» **Data for this exercise**:
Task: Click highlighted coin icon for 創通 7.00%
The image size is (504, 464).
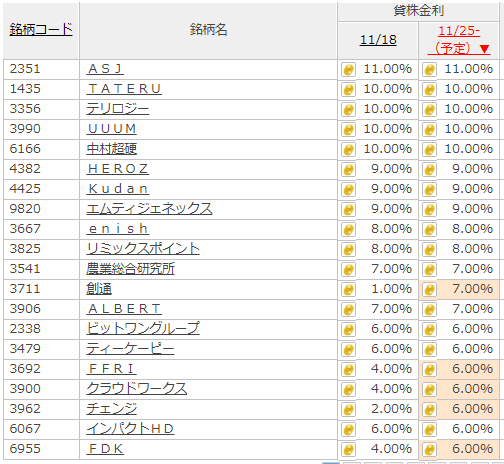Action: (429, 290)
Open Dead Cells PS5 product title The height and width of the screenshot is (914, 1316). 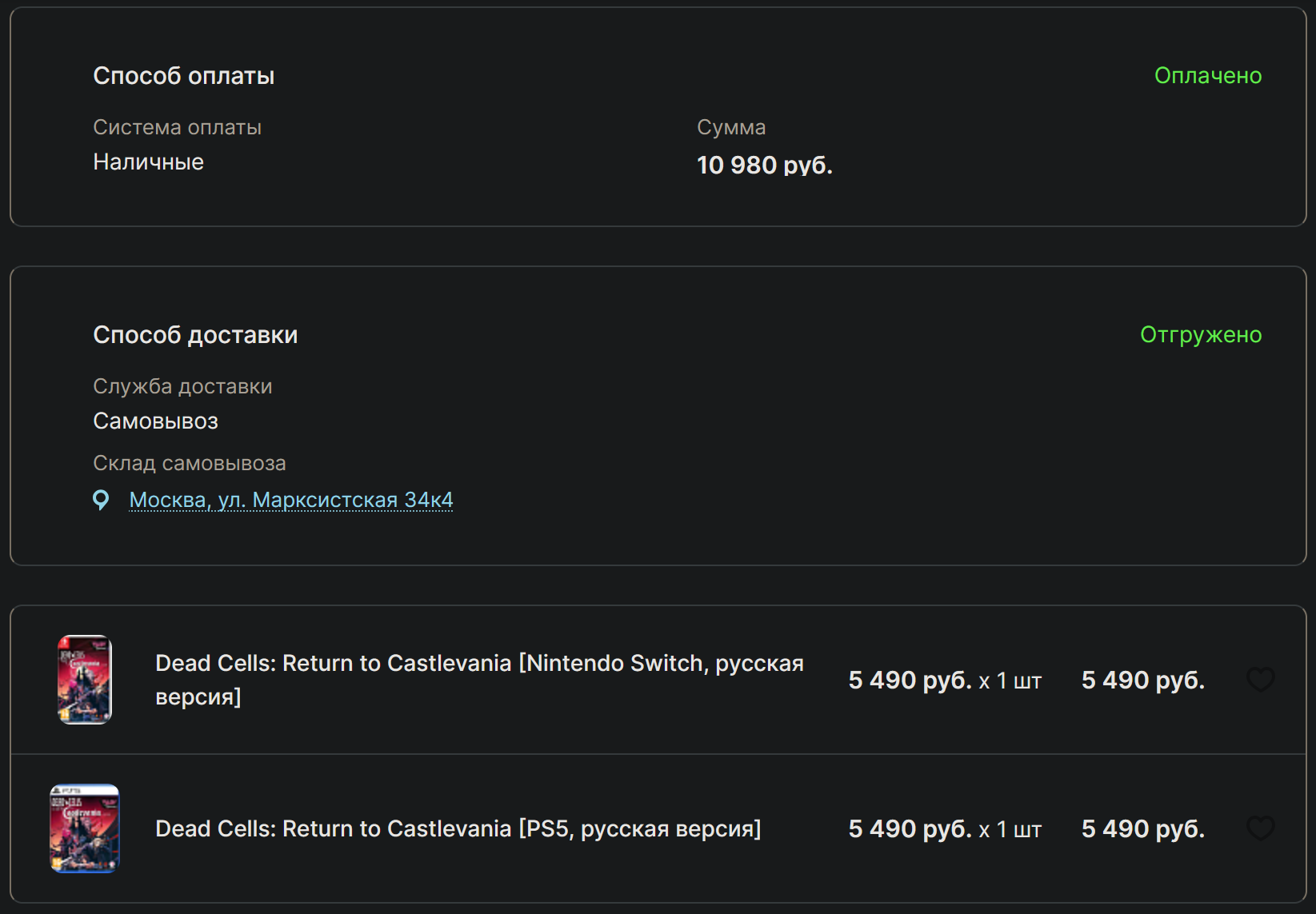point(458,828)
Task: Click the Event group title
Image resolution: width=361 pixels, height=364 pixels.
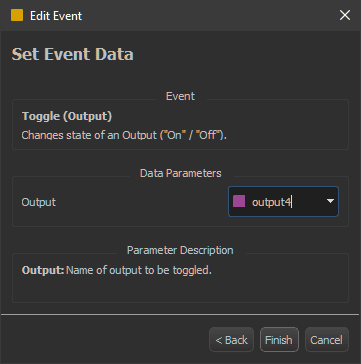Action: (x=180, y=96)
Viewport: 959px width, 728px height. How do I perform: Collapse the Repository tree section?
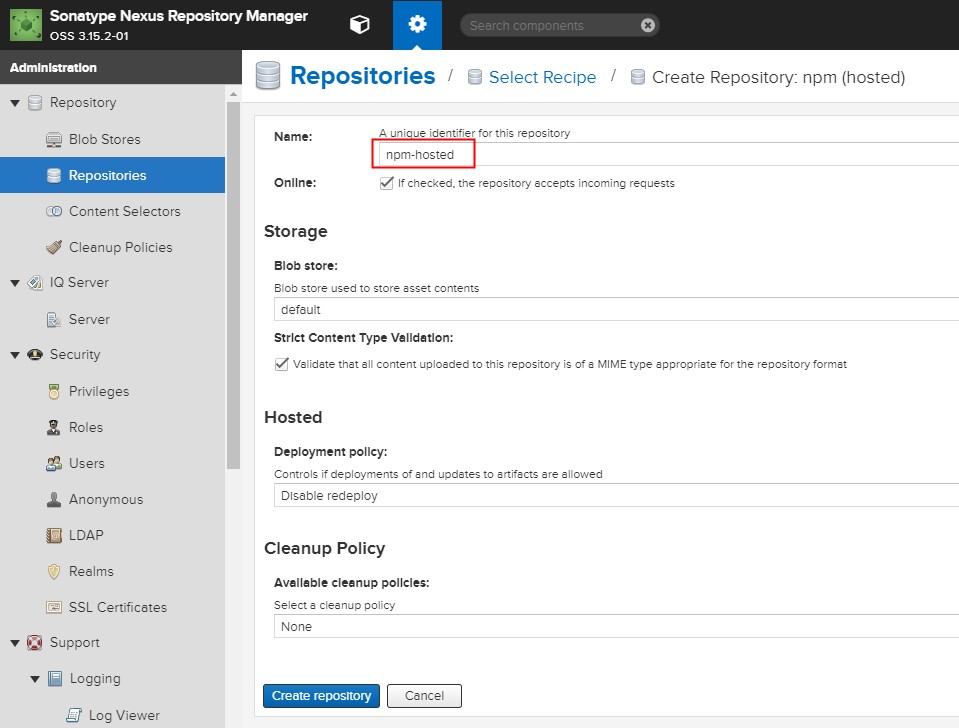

» **Problem requirements**: Look over the data above and show each line that contains "Click".

» **Output below**:
Task: Click highlighted coin icon for 創通 7.00%
Task: Click the Event group title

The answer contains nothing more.